*** Opening of DATASET CONTENT ***

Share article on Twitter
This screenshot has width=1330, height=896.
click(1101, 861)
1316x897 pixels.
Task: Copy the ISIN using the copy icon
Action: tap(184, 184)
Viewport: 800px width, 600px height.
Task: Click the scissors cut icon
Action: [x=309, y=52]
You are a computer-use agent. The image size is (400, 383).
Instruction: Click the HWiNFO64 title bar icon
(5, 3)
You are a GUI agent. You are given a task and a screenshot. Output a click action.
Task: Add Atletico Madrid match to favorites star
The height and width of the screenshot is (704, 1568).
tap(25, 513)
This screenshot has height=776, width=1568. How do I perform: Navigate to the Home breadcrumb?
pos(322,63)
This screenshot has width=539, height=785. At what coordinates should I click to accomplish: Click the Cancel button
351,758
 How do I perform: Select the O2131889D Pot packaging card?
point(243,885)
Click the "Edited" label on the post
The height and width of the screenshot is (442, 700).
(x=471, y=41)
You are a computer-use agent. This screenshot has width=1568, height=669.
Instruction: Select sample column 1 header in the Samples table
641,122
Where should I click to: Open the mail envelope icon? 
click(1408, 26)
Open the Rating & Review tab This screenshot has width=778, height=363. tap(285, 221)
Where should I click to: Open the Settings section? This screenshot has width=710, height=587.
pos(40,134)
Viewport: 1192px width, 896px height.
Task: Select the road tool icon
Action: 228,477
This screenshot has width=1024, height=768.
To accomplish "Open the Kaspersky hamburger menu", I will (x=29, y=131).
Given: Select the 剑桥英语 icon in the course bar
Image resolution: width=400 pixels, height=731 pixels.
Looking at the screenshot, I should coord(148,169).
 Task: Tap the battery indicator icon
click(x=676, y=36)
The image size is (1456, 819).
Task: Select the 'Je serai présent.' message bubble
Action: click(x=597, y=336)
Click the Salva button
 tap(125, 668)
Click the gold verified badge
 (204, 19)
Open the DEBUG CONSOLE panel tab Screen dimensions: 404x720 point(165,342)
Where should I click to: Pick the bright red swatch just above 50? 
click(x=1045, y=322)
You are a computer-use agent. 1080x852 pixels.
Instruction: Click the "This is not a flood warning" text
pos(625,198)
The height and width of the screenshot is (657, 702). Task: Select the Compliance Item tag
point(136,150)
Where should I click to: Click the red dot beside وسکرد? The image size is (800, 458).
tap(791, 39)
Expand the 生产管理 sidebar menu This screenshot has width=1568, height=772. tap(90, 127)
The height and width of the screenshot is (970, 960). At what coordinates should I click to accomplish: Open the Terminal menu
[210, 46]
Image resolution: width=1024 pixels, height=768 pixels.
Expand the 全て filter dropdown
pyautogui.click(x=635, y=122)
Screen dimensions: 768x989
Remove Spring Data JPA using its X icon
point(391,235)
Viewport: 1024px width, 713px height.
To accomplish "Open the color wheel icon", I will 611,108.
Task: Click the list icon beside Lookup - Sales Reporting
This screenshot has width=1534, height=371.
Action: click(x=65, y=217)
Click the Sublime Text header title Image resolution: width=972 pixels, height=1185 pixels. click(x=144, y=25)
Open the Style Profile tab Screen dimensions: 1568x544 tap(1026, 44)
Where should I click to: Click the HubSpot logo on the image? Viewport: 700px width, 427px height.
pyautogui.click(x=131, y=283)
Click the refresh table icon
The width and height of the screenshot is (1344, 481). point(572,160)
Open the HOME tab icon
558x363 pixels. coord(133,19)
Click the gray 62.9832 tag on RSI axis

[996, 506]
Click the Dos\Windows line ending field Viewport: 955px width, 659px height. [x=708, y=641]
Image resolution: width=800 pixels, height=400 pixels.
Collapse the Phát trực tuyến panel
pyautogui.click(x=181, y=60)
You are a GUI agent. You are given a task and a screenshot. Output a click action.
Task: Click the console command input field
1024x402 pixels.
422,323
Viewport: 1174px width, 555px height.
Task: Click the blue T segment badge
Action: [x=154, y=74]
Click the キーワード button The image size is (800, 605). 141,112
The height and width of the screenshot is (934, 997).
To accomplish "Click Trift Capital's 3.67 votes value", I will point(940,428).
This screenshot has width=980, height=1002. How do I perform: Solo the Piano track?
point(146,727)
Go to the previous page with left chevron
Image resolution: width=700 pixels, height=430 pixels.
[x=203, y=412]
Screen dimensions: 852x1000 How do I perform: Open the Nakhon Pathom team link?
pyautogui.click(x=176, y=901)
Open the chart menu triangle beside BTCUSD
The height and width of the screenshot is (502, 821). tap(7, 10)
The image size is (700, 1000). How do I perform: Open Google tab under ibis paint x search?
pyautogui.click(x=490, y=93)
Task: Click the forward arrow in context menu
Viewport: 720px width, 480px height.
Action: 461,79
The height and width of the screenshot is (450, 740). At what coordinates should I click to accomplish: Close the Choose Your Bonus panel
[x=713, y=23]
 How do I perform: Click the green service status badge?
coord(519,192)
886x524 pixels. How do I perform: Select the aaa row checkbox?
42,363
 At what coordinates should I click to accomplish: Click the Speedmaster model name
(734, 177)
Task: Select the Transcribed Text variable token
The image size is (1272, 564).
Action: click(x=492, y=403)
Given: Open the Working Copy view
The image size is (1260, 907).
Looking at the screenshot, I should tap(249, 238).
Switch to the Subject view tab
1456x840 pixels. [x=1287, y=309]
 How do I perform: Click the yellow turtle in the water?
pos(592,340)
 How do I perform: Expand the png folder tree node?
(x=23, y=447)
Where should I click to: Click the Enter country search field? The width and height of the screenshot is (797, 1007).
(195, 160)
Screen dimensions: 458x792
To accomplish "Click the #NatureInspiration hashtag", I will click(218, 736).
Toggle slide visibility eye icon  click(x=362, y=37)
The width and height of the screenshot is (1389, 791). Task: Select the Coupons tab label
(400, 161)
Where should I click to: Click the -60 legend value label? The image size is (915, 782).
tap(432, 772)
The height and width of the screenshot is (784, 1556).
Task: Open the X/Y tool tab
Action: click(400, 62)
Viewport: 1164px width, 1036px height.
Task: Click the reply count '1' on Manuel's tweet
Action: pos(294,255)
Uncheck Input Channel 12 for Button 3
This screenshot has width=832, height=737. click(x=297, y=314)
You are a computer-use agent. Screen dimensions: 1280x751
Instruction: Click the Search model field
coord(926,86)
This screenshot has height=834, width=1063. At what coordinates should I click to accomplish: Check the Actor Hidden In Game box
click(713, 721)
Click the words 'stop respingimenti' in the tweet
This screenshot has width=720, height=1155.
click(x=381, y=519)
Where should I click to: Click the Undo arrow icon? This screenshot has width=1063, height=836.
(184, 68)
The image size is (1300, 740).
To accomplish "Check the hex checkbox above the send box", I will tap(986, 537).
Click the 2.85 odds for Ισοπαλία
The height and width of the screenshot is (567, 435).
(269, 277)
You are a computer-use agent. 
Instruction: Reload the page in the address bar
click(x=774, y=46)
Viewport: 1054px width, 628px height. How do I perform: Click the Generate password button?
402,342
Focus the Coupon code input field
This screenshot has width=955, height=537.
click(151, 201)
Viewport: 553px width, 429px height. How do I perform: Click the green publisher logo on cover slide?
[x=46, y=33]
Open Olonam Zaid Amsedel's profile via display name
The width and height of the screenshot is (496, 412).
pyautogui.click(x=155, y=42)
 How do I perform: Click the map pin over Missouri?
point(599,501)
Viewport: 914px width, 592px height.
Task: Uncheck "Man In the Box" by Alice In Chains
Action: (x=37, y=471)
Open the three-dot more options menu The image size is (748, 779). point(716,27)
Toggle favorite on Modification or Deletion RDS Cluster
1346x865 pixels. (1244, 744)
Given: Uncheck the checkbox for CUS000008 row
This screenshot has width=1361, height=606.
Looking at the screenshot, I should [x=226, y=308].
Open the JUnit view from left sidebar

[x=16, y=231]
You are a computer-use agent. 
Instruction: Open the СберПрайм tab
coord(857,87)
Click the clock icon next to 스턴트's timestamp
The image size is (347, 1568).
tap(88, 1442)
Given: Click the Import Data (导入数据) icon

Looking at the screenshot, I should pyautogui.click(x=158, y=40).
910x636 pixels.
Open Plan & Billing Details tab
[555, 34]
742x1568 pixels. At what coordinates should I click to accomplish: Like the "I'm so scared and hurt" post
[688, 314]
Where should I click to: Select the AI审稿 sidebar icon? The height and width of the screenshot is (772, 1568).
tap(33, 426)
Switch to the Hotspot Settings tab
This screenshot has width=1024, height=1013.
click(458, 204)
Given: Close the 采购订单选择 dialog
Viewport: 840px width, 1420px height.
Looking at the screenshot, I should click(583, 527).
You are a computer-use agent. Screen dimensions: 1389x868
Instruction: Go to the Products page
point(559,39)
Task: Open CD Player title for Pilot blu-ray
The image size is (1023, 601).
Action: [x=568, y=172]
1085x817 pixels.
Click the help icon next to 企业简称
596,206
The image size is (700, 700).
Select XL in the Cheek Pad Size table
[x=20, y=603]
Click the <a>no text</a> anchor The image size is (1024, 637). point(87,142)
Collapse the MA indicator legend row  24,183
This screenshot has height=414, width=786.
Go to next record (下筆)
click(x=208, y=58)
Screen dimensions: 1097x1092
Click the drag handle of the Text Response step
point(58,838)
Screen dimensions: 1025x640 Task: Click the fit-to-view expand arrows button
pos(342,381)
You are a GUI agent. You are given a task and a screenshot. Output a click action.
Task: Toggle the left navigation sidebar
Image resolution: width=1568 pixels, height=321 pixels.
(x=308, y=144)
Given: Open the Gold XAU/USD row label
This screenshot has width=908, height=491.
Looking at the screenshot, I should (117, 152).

*** Close of DATASET CONTENT ***

*ABOUT THIS TASK*
From the line that has "Task: Click the list" through the line that has "Click the Sublime", copy every line exactly as it appears above, and leave out all others.

*ANSWER TO THIS EXERCISE*
Task: Click the list icon beside Lookup - Sales Reporting
This screenshot has width=1534, height=371.
Action: click(x=65, y=217)
Click the Sublime Text header title Image resolution: width=972 pixels, height=1185 pixels. click(x=144, y=25)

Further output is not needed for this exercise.